A New Look at an Old Problem: The Diurnal Cycle of Rainfall over Tropical Oceans

The nature of the diurnal cycle of precipitation over tropical oceans and the possible causes for the observed peaks has been an active area of research for several decades. It has long been established that one rainfall peak is observed during the early morning hours prior to sunrise. Recent research has also suggested that a second rainfall peak is observed in the early evening. This second peak is thought to be due in part a diurnal cycle in surface fluxes driven by heating of the ocean in relatively light wind conditions. In addition, atmospheric absorption of solar energy by water vapor can also help to drive this peak. There are numerous explanations and much active debate on the cause for the rainfall maximum observed in the early morning hours.

In this study, we will in-situ and remote sensing data to investigate the mechanisms for the diurnal cycle of rainfall over the tropical western Pacific using in-situ and remote sensing data from two cruises by vessels operated by the Japan Marine Science and Technology Center. A unique aspect of this study is the rawinsonde data, which included well calibrated launches every three hours. These frequent launches allowed us to investigate the diurnal variation in variables used to diagnose the convective instability, including CAPE (Convective Available Potential Energy) and CIN (Convective Inhibition). These parameters are highly sensitive to changes within and just above the bounary layer. The accuracy of the data set allowed the diurnal changes to be clearly evident. We concentrated on suppressed conditions in an attempt to understand the diurnal changes in the ambient atmosphere relatively free of the local impacts of convection.
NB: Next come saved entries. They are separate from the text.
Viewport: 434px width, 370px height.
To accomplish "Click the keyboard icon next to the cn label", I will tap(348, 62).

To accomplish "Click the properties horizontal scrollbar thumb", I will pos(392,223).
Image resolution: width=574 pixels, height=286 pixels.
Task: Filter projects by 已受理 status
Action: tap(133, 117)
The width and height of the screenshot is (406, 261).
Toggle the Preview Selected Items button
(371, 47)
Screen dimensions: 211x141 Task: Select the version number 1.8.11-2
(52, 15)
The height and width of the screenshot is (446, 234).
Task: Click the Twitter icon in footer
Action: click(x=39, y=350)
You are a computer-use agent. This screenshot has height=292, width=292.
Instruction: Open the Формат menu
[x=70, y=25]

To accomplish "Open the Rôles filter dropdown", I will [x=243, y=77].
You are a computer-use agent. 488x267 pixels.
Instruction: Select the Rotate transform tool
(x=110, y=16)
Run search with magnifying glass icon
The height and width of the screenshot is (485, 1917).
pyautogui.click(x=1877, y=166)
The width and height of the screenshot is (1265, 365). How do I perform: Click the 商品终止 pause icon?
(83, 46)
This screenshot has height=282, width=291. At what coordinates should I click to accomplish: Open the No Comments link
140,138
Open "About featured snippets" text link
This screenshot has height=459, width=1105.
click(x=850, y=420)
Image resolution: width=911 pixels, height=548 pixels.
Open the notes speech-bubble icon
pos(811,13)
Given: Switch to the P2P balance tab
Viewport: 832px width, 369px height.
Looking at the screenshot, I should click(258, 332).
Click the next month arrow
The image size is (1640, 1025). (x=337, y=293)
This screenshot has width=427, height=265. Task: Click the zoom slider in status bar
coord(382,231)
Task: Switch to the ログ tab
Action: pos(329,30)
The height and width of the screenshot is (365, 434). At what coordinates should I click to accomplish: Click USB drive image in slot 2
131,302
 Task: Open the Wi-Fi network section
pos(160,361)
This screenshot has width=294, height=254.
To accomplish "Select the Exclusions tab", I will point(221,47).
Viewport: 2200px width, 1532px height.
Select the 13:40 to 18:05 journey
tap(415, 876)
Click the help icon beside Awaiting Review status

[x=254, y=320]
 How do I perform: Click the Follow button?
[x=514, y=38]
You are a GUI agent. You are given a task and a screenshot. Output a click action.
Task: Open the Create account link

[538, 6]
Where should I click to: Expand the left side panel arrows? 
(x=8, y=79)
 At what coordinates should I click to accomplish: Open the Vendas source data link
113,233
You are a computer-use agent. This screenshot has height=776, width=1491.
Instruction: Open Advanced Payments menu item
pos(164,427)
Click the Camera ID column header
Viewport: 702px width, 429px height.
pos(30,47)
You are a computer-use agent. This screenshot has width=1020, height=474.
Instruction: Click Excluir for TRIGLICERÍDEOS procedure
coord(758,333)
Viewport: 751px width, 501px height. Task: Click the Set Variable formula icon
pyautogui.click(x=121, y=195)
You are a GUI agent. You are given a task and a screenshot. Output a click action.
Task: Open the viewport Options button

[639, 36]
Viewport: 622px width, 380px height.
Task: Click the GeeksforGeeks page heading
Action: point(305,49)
We found that the tropical atmosphere has two times of day where the ambient atmosphere is most unstable to convection. The first time of day is in the late afternoon and the second is during the early morning hours. These times match or just precede the two rainfall peaks described earlier. An implication of this finding is that one does not need to invoke direct cloud-radiation mechanisms to explain the two rainfall peaks as the ambient atmosphere is already susceptible to more vigorous convection at these two times. We use the sonde data together with high resolution lidar, radar, profiler and radiometer measurements made from the vessel to explain how various physical processes interplay to produce the observed behavior of the atmospheric stability. These findings show that it is only through the interplay of several of the proposed mechanisms (air-sea interactions, diurnal changes in the radiative flux divergence, "tidal" subsidence) that the observed diurnal cycle can be accurately understood.